### [Your instructions]
Which lines in the data contain the word "height"? Please copy each of them.

[Collected data]
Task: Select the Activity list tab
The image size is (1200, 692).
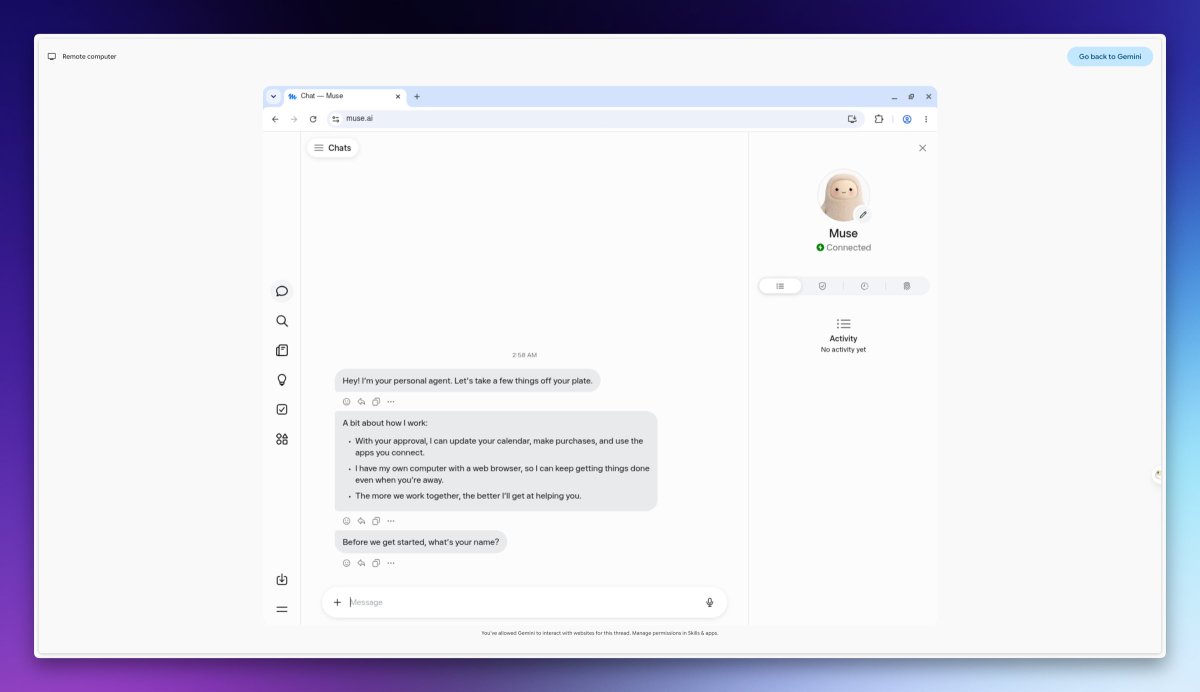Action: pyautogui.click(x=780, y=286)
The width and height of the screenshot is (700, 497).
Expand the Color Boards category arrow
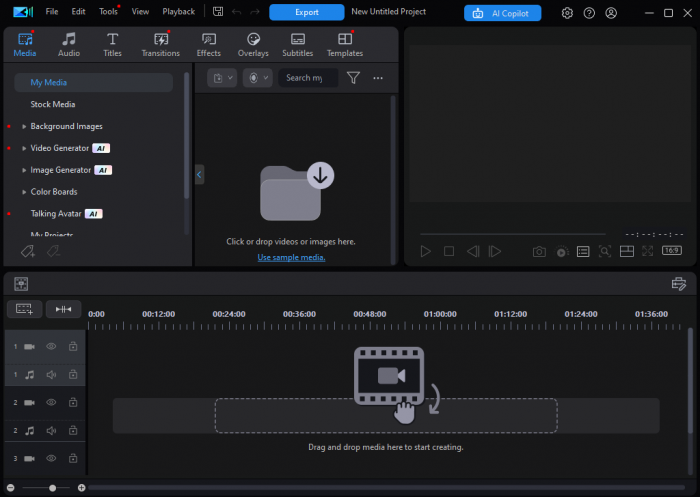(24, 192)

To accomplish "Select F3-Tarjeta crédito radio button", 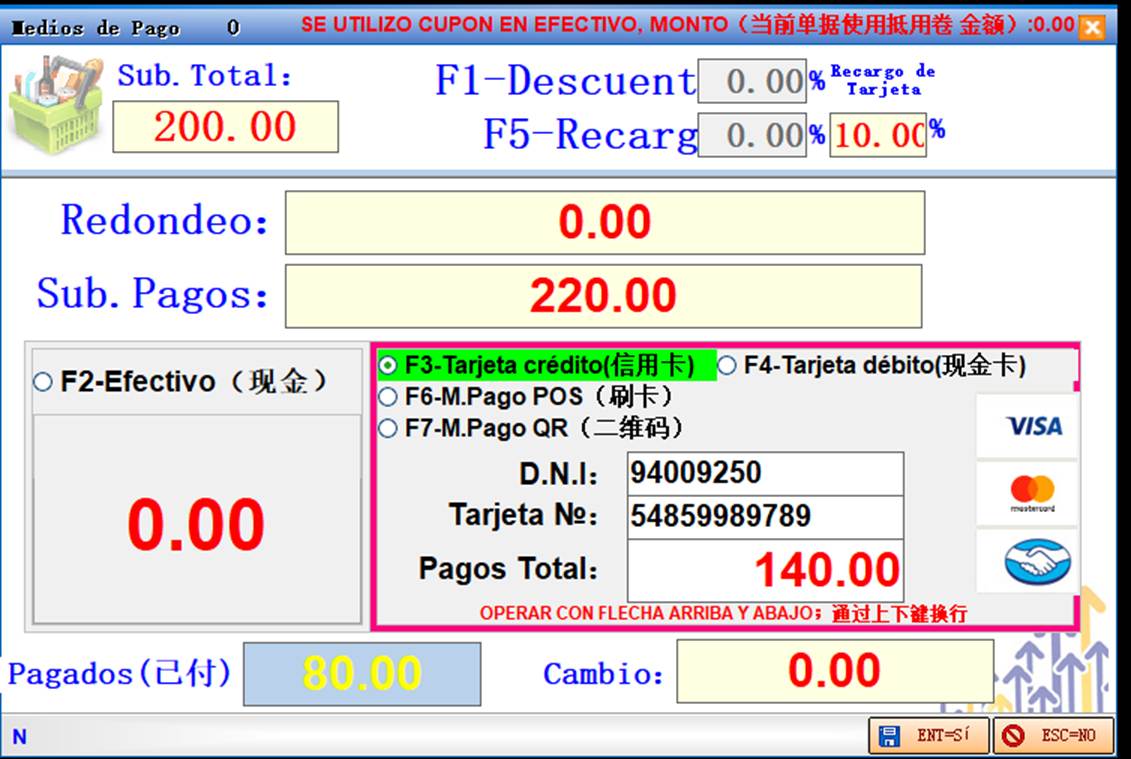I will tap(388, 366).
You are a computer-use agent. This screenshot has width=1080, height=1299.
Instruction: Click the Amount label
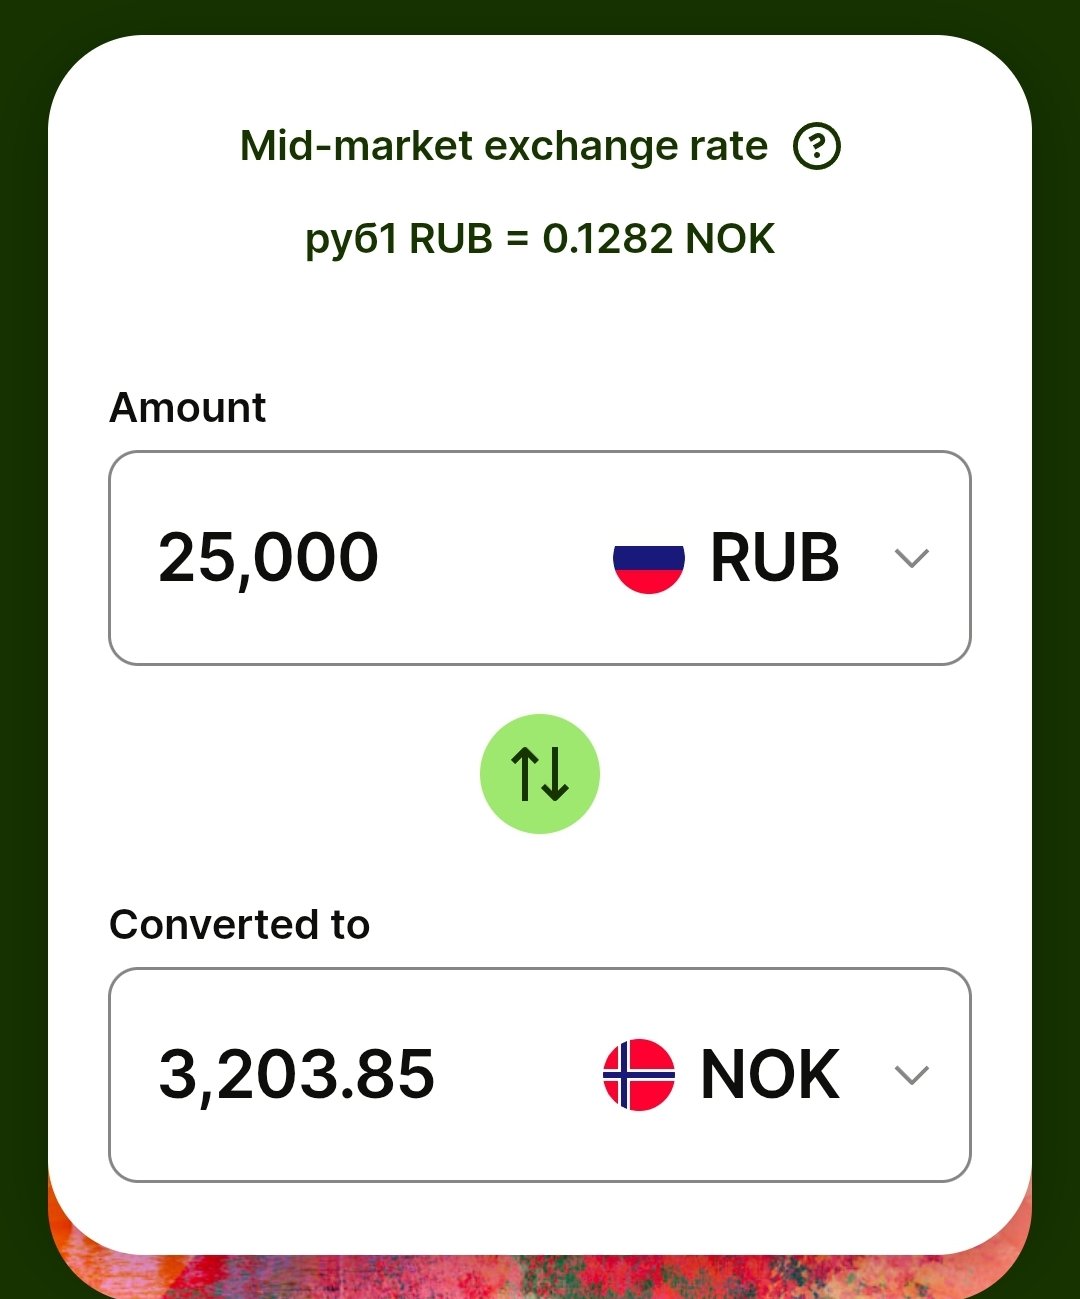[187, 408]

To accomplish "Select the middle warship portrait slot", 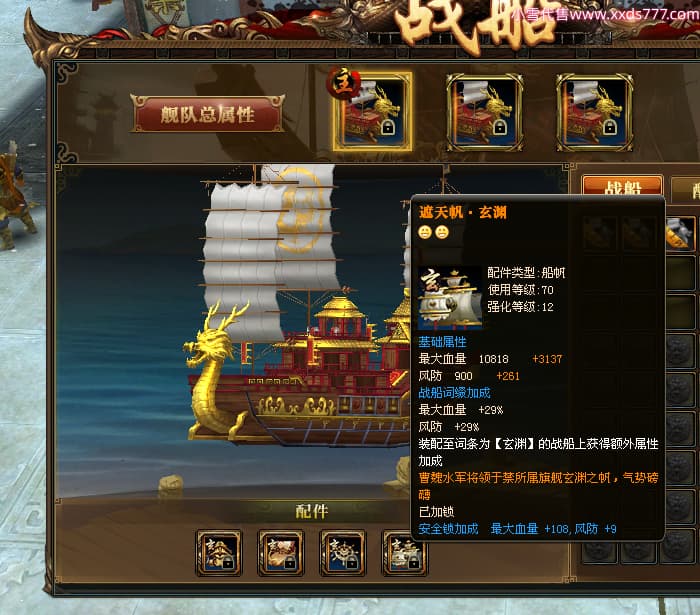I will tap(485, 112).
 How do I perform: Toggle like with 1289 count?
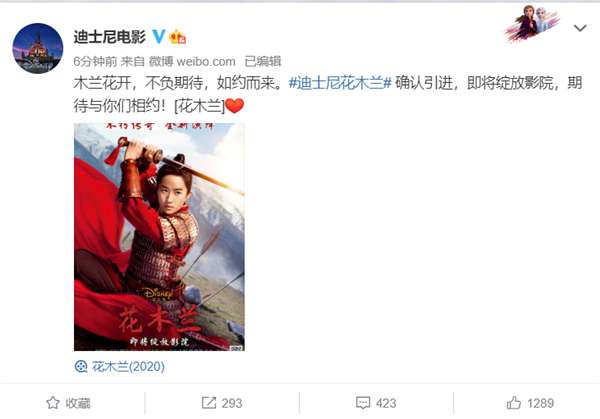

### [Response]
The width and height of the screenshot is (700, 497).
You are a computer-use agent. This screenshot has width=1080, height=1299.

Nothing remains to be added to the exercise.